ESTRATTO DELLA PAGINA »
138. La Commissione ritiene che il secondo motivo d’impugnazione sia irricevibile in quanto motivo nuovo proposto solo in sede d’impugnazione. Essa rileva che per determinare l’ammenda nel quadro dell’esercizio della sua competenza estesa al merito il Tribunale ha utilizzato la stessa metodologia di calcolo utilizzata dalla Commissione. La determinazione dell’ammenda da parte del Tribunale non potrebbe quindi costituire in sé l’origine della pretesa discriminazione, la quale, eventualmente, sarebbe derivata direttamente dalla decisione controversa. La pretesa discriminazione non sarebbe però stata sollevata dalla Reyrolle in primo grado e costituirebbe pertanto un motivo nuovo.
139. A tale riguardo, è vero che risulta da giurisprudenza costante che, la competenza della Corte nell’ambito dell’impugnazione è limitata, in linea di principio, all’esame della valutazione da parte del Tribunale dei motivi dinanzi ad esso discussi (129). È altresì vero che la Reyrolle non ha fatto valere in primo grado le pretese discriminazioni cui si riferisce nel presente motivo di ricorso. Tuttavia, risulta anche dalla giurisprudenza che un ricorrente è legittimato a introdurre un’impugnazione in cui fa valere, dinanzi alla Corte, motivi derivanti dalla sentenza impugnata e che siano diretti a contestarne, in diritto, la fondatezza (130).
140. Orbene, è gioco forza constatare che nel presente motivo la Reyrolle fa valere di essere stata discriminata nella sentenza impugnata dal Tribunale quando questo ha determinato l’ammenda nell’esercizio della sua competenza estesa al merito. Pertanto, sebbene il Tribunale per riformare le ammende abbia utilizzato il metodo di calcolo seguito dalla Commissione che non aveva rimesso in discussione, la pretesa discriminazione lamentata dalla Reyrolle deriva direttamente da tale riforma dell’ammenda effettuata dal Tribunale e pertanto dalla sentenza impugnata. In tale contesto, ritengo che il presente motivo possa essere considerato ricevibile.

DATI ESTRATTI »

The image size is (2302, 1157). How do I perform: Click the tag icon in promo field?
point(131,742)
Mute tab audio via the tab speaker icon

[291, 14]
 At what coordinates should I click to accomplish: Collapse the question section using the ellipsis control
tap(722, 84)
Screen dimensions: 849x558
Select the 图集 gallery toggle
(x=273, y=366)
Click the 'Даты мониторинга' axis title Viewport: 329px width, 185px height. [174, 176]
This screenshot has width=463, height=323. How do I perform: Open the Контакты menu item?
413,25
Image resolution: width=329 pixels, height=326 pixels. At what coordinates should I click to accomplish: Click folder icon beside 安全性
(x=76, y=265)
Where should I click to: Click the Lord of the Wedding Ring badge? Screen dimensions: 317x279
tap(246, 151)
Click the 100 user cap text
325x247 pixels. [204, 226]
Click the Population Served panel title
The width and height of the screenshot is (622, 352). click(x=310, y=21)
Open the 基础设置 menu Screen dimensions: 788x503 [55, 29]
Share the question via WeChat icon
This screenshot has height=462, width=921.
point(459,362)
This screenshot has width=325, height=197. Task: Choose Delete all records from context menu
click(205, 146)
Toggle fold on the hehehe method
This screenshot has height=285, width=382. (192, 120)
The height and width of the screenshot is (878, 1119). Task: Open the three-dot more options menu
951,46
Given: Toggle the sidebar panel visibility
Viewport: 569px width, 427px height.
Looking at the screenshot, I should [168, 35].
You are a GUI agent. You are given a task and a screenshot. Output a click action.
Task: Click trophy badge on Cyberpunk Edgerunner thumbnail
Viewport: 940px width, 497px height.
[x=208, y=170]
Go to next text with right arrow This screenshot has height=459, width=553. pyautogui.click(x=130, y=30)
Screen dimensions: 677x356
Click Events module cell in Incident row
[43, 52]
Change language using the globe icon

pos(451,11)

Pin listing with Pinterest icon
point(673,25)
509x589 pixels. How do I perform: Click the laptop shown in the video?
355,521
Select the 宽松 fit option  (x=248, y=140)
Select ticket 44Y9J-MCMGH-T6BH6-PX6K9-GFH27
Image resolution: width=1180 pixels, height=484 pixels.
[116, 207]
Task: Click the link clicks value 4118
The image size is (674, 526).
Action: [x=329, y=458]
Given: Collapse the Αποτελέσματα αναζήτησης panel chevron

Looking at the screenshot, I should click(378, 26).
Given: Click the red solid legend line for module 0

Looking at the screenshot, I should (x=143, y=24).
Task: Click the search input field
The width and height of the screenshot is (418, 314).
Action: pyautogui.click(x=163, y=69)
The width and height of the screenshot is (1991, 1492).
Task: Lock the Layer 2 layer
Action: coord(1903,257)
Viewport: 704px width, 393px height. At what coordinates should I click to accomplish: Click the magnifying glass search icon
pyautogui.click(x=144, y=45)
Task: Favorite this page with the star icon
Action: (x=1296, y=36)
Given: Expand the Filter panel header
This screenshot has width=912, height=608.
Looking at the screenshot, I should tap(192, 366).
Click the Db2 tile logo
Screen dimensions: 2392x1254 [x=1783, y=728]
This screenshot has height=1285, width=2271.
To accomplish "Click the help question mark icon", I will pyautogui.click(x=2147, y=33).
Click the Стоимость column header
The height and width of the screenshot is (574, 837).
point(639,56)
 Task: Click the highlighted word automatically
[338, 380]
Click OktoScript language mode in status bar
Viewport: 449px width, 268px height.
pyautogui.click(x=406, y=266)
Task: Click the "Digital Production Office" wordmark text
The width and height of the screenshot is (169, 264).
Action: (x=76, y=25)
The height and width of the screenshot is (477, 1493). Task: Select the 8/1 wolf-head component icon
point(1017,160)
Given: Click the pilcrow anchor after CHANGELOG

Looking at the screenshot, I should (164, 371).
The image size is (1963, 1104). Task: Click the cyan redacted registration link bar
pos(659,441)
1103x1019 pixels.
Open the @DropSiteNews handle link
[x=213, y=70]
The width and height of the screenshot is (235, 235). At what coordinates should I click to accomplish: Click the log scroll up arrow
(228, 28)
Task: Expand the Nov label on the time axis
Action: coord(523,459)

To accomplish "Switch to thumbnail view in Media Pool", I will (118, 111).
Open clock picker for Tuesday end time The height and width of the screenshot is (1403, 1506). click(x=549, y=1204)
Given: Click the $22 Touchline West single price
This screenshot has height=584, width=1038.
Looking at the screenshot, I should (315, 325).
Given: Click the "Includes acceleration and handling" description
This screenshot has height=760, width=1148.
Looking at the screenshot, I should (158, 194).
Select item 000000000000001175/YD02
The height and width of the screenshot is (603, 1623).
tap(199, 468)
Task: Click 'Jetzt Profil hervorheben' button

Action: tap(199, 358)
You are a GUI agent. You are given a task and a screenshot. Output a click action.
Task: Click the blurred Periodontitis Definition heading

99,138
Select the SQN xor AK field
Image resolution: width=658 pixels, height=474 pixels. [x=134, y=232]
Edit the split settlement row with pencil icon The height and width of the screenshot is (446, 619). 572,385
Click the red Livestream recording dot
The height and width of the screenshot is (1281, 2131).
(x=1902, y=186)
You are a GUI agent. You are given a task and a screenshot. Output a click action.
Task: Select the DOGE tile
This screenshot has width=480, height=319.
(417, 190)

COMPITI DELL'ESERCIZIO »
#1 Nel testo sull'impugnazione della Reyrolle, per quale ragione la Commissione ritiene irricevibile il secondo motivo d'impugnazione?
#2 Riprendi il testo sull'impugnazione della Reyrolle e proseguilo dal punto in cui si interrompe.

RISPOSTE AI COMPITI »
#1 Perché è un motivo nuovo, proposto solo in sede d'impugnazione.

#2
141. Quanto al merito del presente motivo, risulta dalla giurisprudenza che l’esercizio di una competenza estesa al merito non può comportare, in sede di determinazione dell’importo delle ammende, una discriminazione tra le imprese che hanno preso parte ad un accordo contrario all’articolo 101, paragrafo 1, TFUE (131). Inoltre, il principio della parità di trattamento risulta violato qualora situazioni analoghe vengono trattate in maniera differente o quando situazioni differenti vengono trattate in maniera identica, a meno che un tale trattamento non sia obiettivamente giustificato (132).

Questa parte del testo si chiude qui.